Tuesday, March 9, 2010

Titles and Teaching

Dates and times, while beautifully simple and clean, give no information about the following post. From here on out, entries will have titles. Most likely alliterative titles or silly ones and clever ones.

So, that covers the "titles" part of the title. On to "teaching."

BU has been teaching the EMT class here at Brandeis since the beginning of the semester, and I have been volunteering as a TA assistant (A teaching assistant assistant? Sort of!) Basically, the class is divided into lecture and lab: lecture is, well, lecture. "This is glucose. This is how you administer it. This is when you administer it." Lab is learning how to use the skills learned in lecture as part of patient treatment and assessment. In some labs, it's very hands-on (O2, CPR, trauma, splinting, etc) and in others, it's mostly talking through a call.

As an assistant TA, I work with a lead TA, someone who has been leading lab groups for a while and knows what to do. We get a set of scenarios and talk the students through it. "You are dispatched to a 38 year old female who was in a car crash on the highway at 8 AM. Go."

It's interesting being in the teaching position so soon after having been in the student position. When the students completely didn't know what to do in their first assessment lab, I remembered what it was like on that lab--I was the kid who didn't know what the instructor wanted to know. "I don't know what you're asking--I just want to know about the pulse."

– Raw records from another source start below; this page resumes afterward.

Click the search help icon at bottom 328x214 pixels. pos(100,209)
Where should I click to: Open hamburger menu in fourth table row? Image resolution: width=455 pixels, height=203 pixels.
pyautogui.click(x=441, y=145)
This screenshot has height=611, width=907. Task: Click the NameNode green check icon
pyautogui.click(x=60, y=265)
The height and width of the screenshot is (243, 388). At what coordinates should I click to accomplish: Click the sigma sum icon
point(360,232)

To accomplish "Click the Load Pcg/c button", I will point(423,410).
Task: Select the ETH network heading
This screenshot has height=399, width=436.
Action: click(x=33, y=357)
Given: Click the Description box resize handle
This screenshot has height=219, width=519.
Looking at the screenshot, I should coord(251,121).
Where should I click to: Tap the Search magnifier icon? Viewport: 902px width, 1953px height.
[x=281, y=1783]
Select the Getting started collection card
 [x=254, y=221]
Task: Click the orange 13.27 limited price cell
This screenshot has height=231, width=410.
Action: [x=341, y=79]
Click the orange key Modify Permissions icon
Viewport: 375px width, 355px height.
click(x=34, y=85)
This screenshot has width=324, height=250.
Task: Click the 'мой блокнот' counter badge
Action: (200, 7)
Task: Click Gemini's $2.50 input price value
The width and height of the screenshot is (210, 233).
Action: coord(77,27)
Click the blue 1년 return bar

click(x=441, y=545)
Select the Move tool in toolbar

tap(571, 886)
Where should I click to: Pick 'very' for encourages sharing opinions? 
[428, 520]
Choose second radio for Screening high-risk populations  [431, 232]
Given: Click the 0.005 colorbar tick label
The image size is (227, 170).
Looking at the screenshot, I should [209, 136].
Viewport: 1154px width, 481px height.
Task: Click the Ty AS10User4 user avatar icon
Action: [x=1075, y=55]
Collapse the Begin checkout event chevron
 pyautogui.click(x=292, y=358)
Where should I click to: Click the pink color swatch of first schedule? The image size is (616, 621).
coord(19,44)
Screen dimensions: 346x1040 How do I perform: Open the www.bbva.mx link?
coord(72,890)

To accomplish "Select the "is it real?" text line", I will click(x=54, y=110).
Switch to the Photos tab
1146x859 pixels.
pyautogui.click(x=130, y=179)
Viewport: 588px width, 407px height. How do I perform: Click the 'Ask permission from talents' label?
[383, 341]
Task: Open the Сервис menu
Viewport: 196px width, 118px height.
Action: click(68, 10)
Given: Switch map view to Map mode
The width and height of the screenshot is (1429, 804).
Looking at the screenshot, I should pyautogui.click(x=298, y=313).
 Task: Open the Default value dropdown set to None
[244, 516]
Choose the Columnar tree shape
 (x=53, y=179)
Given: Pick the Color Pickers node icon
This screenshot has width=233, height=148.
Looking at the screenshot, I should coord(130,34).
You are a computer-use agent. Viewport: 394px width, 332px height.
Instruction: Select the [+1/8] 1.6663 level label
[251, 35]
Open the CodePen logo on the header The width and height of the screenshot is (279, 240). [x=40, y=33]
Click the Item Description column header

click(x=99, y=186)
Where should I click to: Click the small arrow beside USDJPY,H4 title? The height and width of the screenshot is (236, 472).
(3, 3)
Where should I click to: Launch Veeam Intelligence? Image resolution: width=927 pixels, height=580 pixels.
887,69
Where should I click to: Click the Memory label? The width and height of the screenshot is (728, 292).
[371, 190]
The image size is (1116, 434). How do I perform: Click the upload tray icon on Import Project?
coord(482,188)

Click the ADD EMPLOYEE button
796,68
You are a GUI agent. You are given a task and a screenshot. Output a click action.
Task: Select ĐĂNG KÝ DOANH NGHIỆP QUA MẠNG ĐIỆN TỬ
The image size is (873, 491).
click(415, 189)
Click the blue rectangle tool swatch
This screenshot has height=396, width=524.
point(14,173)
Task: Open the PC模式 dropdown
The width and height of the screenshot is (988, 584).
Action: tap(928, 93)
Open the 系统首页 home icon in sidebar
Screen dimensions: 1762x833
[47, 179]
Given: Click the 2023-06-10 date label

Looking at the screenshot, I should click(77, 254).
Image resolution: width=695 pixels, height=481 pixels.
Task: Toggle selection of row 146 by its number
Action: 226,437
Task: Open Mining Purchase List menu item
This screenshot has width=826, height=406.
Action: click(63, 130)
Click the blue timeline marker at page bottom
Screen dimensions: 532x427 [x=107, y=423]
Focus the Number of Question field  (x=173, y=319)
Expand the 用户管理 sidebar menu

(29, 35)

They're learning the little acronyms for things and sure enough, a few assessment labs later, they're no longer struggling to remember things like "color, temperature, condition" and "rate, rhythm, quality." It's also very reassuring for me--as someone with very little field experience, I haven't had the opportunity to do most of the things I learned about--but the lead TAs tell me that I know my material very well. My only problem TAing? Telling people when they're doing something correctly. I ought to write "COMPLIMENT SANDWICH" on my hand next time.

It's fun, I get CE hours, I'm technically getting job training.

(Also, EMT students: "Common complaints" ARE NOT THE SAME AS "pertinent negatives.")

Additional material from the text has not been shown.